For a market that relishes certainty, more volatility

The U.S. stock market will have ample micro and macro factors to digest and trade on in the week ahead, including a slew of earnings and Friday's nonfarm payrolls report. The one near-certainty is that January's overriding theme of volatility will continue.

The CBOE Volatility Index, a measure of investor uncertainty, jumped nearly 12 percent on Friday, leaving it up almost 26 percent for the week.

"This goes in with the theory that volatility may continue to trade at more historic levels," JJ Kinahan, chief strategist at TD Ameritrade, said Friday, which marked the sixth session in seven that had the Dow Jones industrial average closing up or down triple digits.

"The market certainly has been anticipating the Fed would raise rates, but if they don't is it because the economy is too weak? And do we see problems with earnings, with the stronger dollar? That's why we're having these 100-, 200-points days, both on the upside and the downside," said Paul Nolte, senior vice president, portfolio manager at Kingsview Asset Management in Chicago.

"Are valuations too high? Does the Fed come back in, and help things out? There are multiple-choice answers, and all of them are plausible. The easy answer is a lot more difficult to discern at this point," Nolte said

"We're stuck in a volatile market, and it'll probably take the better part of this quarter to figure out" the underlying questions fueling the ongoing uncertainty, Nolte added.

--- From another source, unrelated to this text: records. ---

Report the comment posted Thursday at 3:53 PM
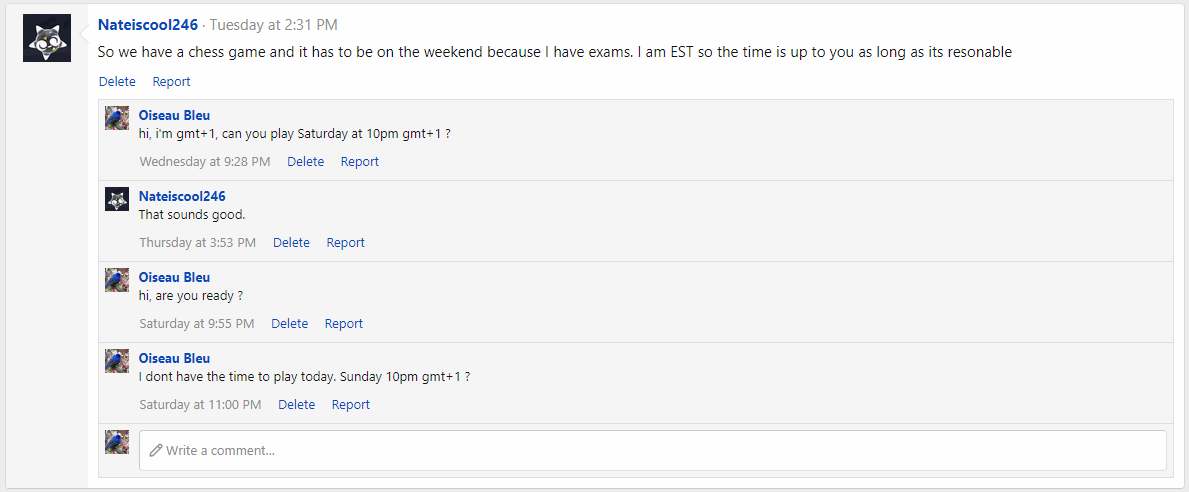1189x492 pixels. (345, 243)
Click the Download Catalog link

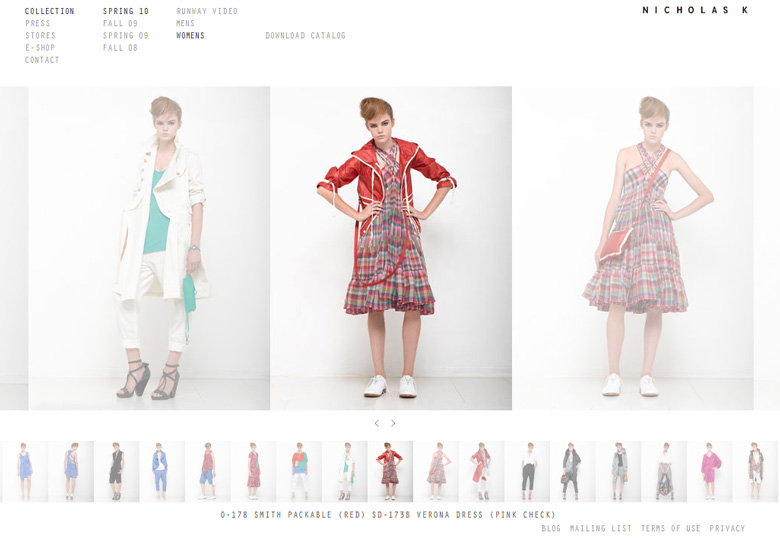[x=305, y=36]
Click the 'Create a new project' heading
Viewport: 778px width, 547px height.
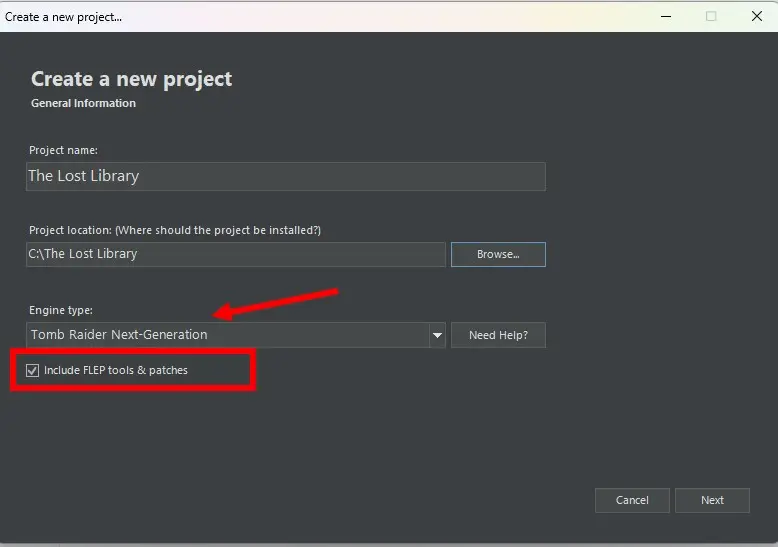coord(131,79)
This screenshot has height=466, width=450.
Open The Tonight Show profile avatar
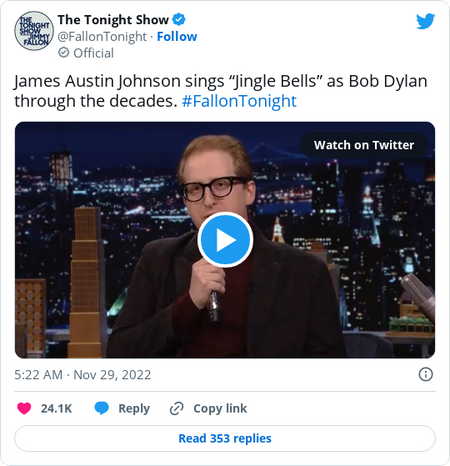(x=34, y=31)
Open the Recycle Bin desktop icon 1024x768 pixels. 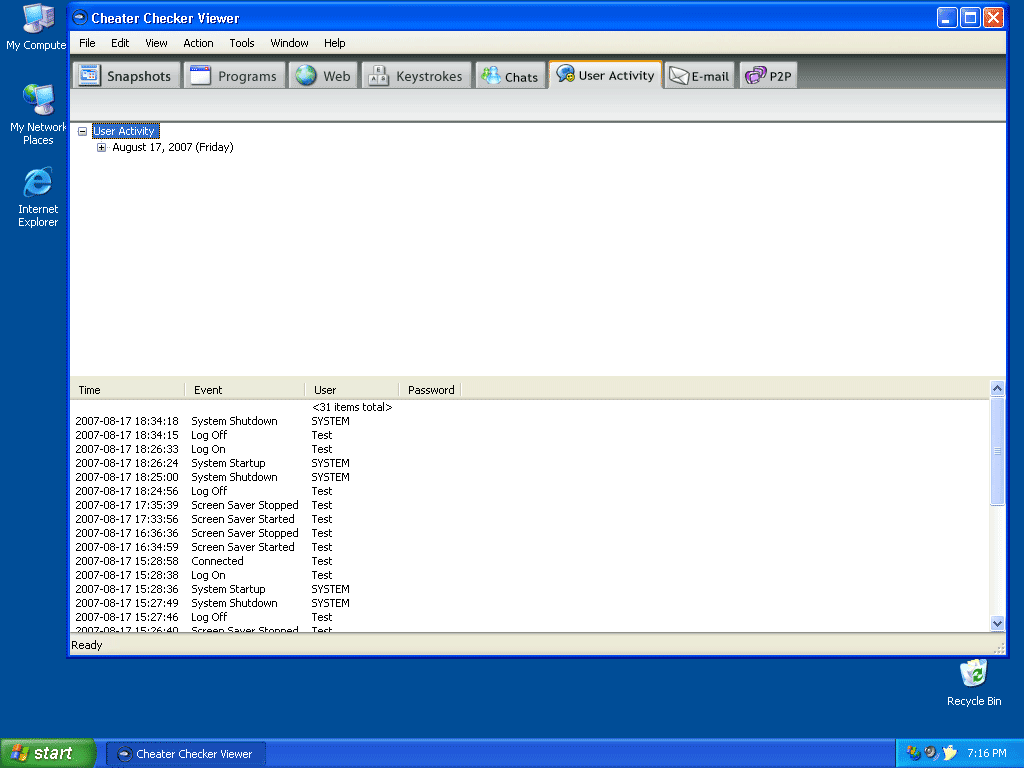click(973, 675)
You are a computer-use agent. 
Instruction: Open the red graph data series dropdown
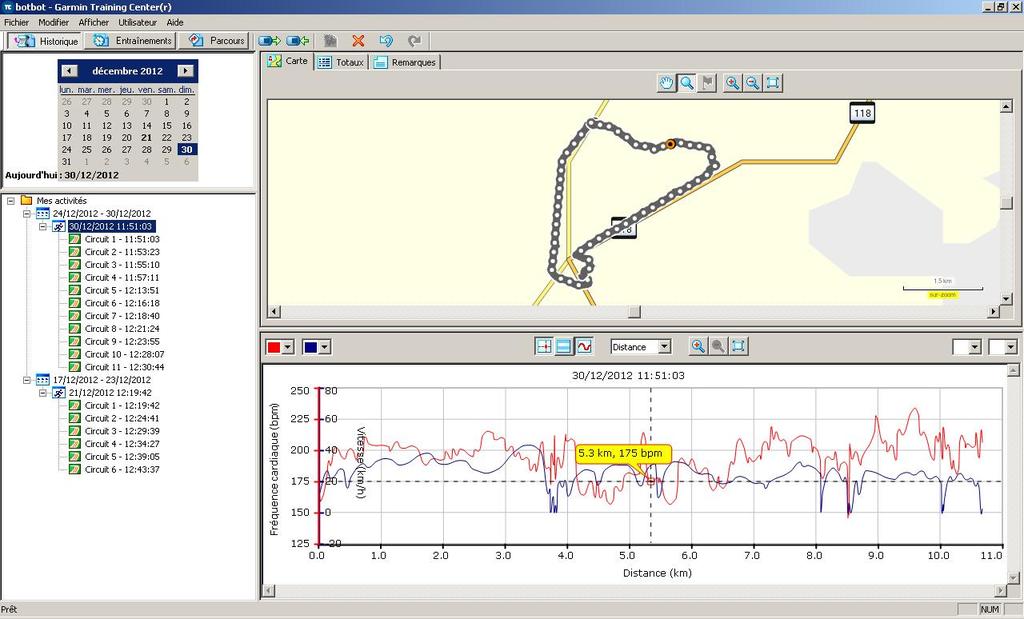288,347

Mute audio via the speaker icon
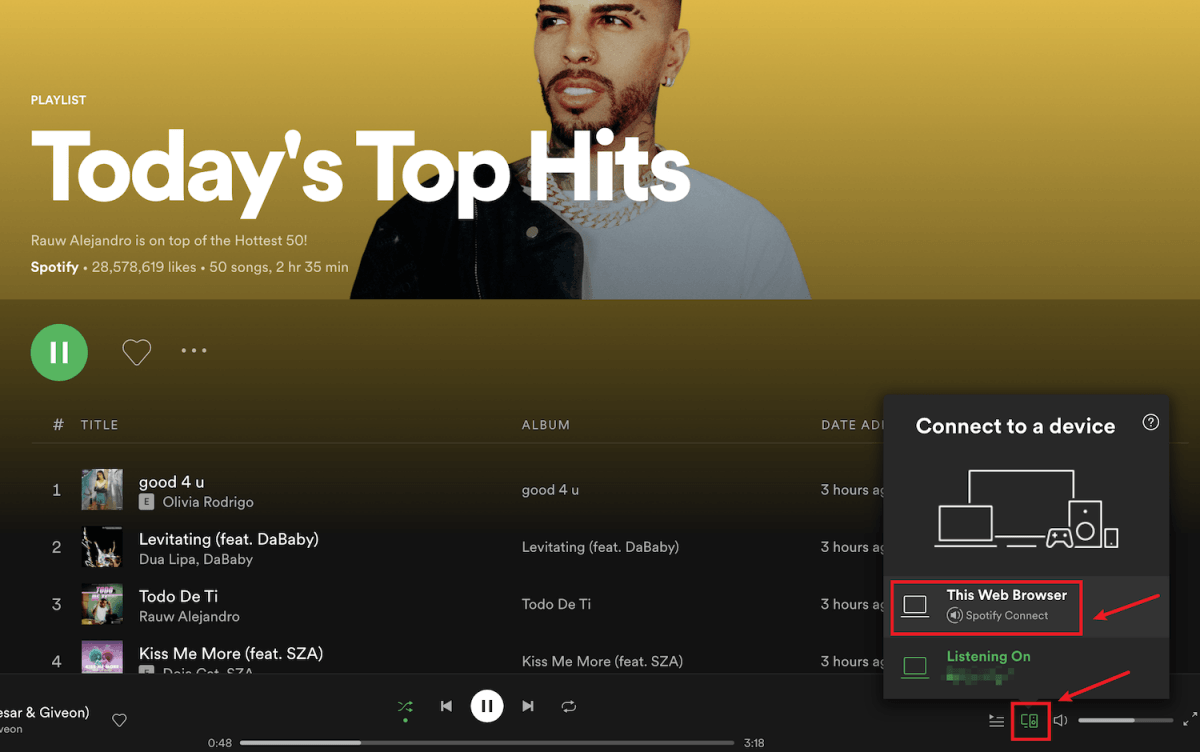coord(1060,719)
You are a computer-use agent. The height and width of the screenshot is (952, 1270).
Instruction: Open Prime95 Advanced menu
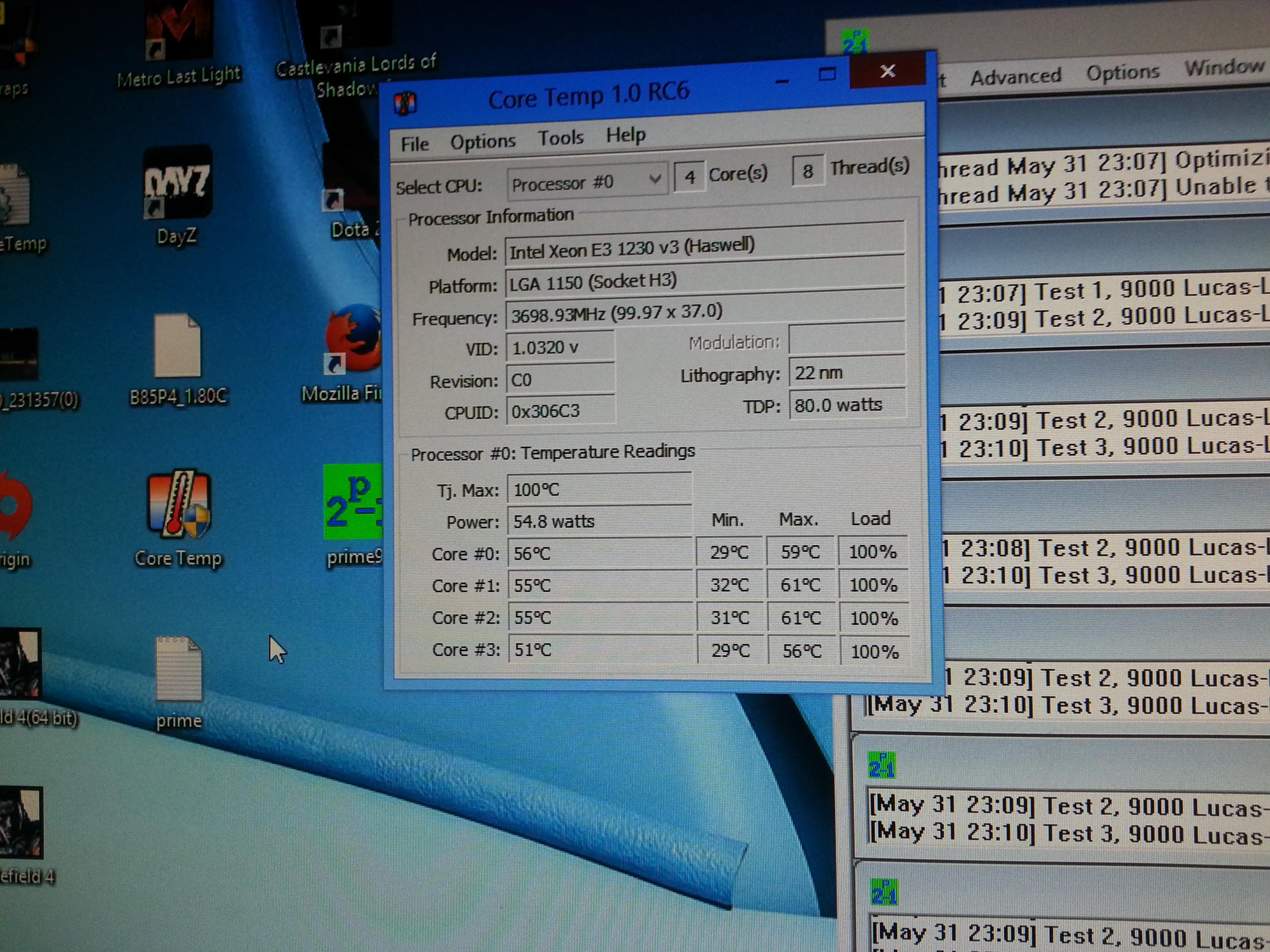pos(1015,77)
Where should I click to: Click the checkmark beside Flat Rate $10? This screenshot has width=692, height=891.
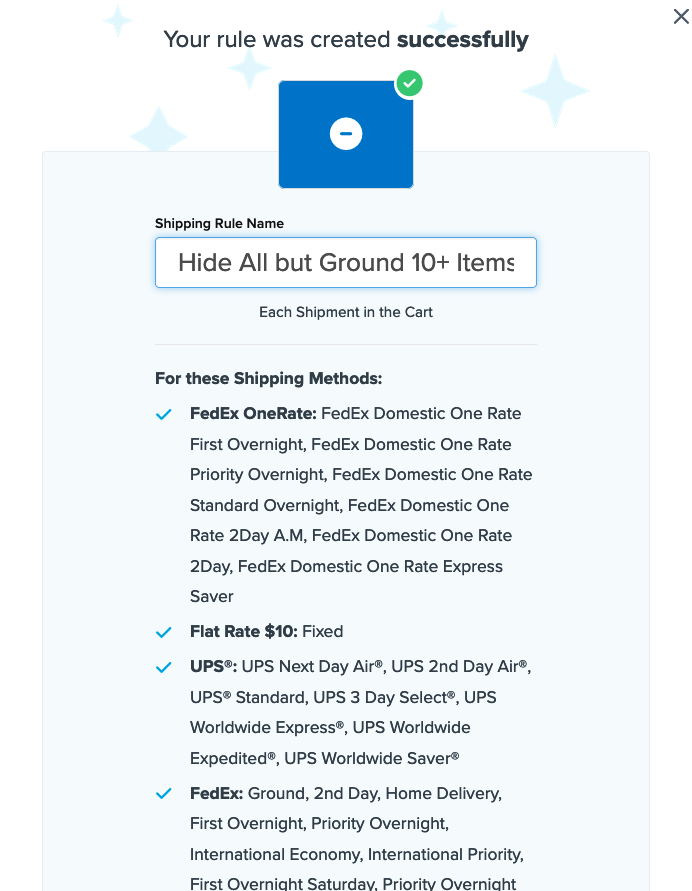pyautogui.click(x=164, y=633)
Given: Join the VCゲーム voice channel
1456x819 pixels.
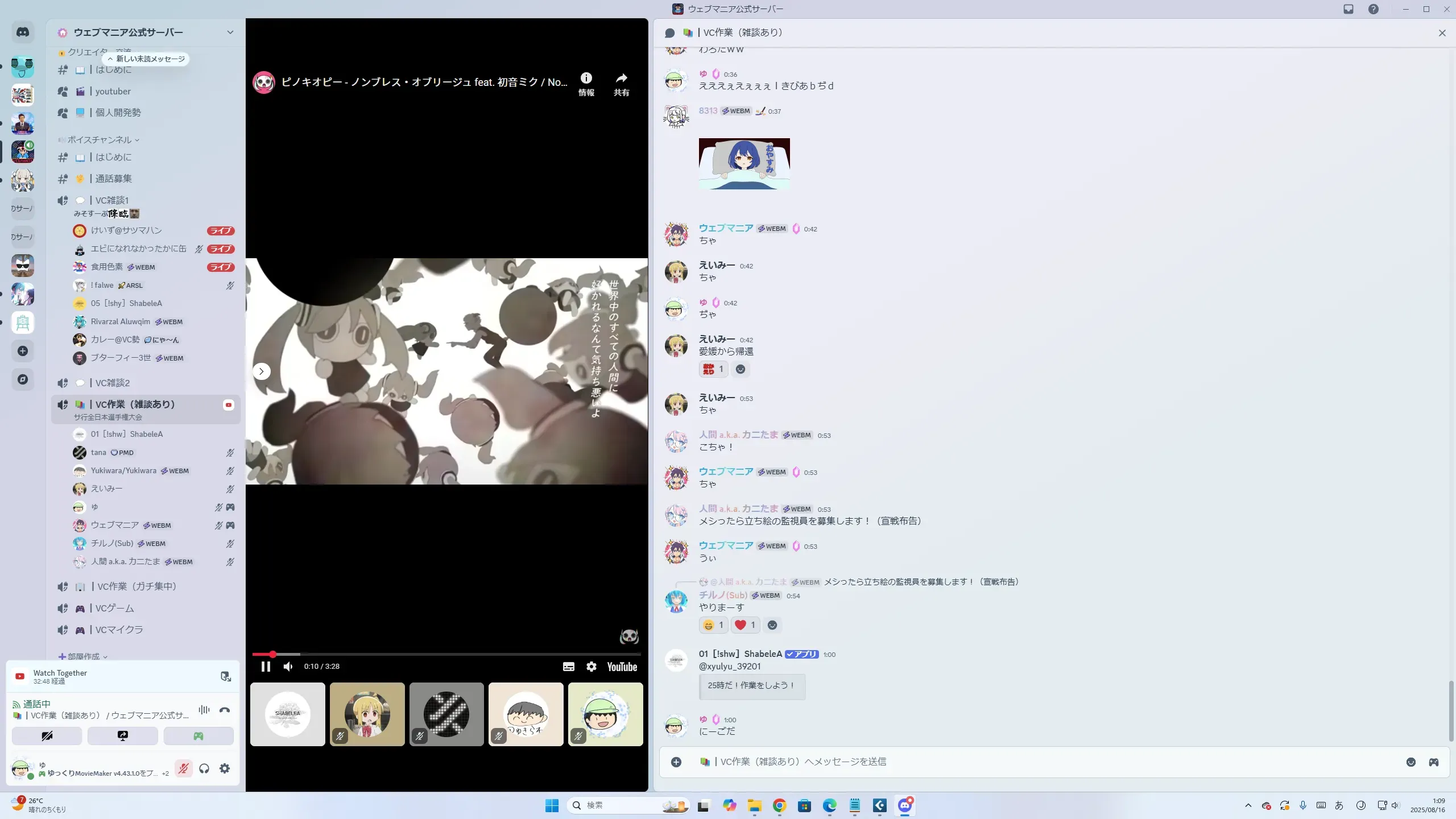Looking at the screenshot, I should pos(115,608).
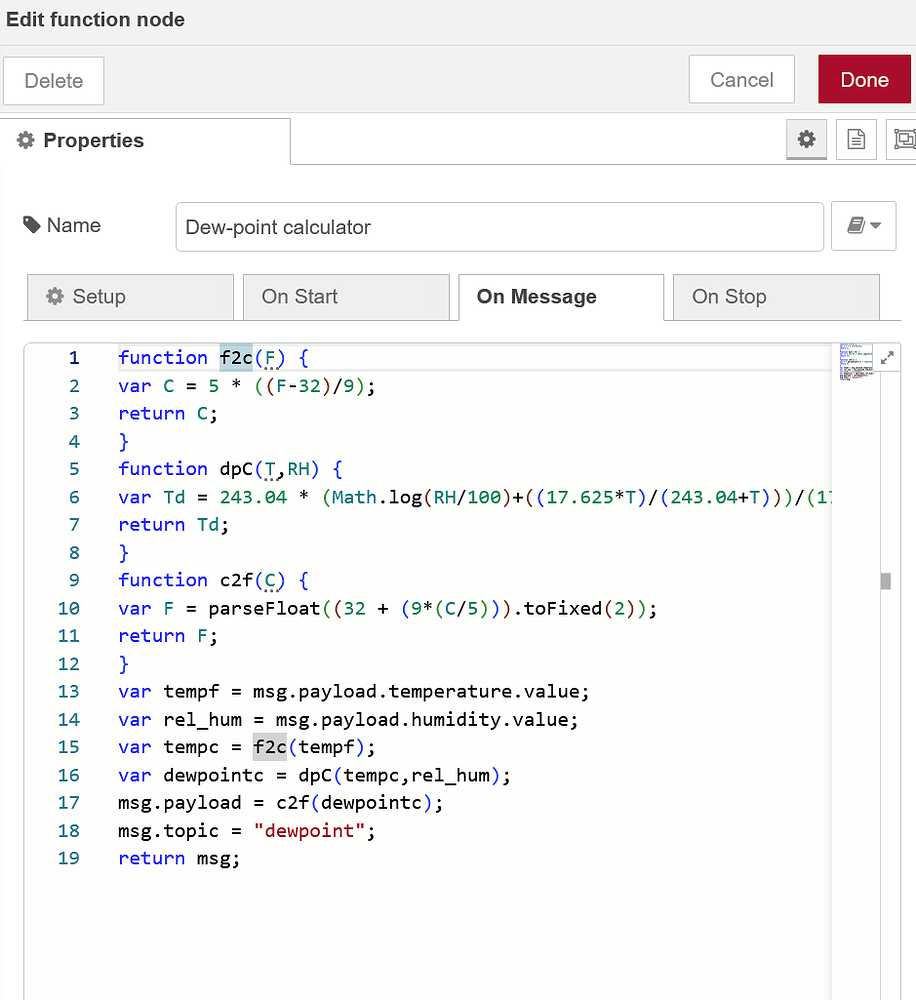Select the Properties tab

point(92,140)
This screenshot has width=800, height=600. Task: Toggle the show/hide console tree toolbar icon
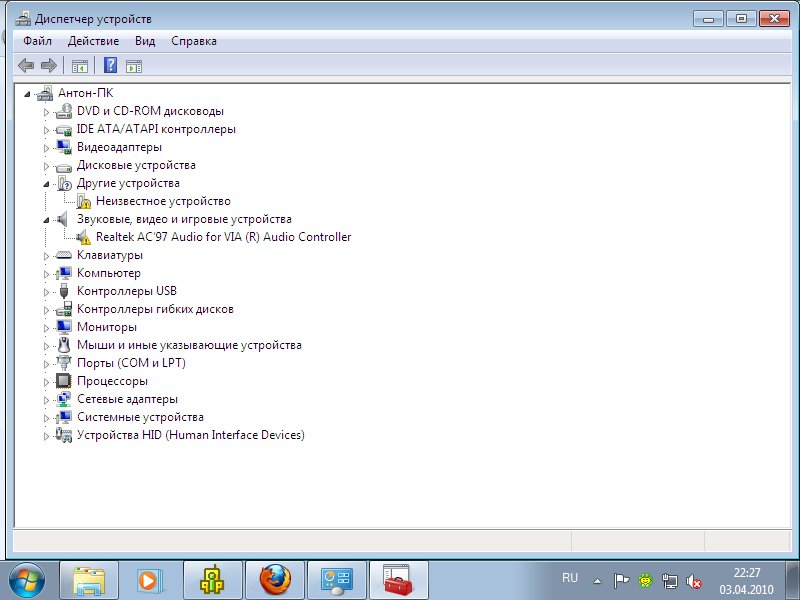tap(80, 66)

"What is shocking to me is how heavy the buildup is in put options on the VIX by people expecting volatility to come down, and I'm not sure why," said Randy Frederick, managing director of trading and derivatives at Schwab Center for Financial Research.

"We're darn near a three-year high on option interest call ratio, you have to go all the way back to June 2012 to see people accumulating as many puts relatives to calls," Frederick said.

On the other side of the equation is S&P 500 options used by institutions as hedging tools is relatively high, so one side is expecting volatility and the other is saying not so much, Frederick said.

"We have two big factions on opposites sides, that means volatility is likely to remain," Frederick said.

Day-to-day swings in absolute value moves in the S&P 500 come to 18.23 points, versus 10.97 in January of 2014, calculated Frederick. Day-to-day volatility is 66 percent higher so far this year versus January of last year, and 80 percent higher compared to all of 2014, Frederick figures.

Compared to the average of the last 14 years, day-to-day volatility is 87 percent higher, Frederick said.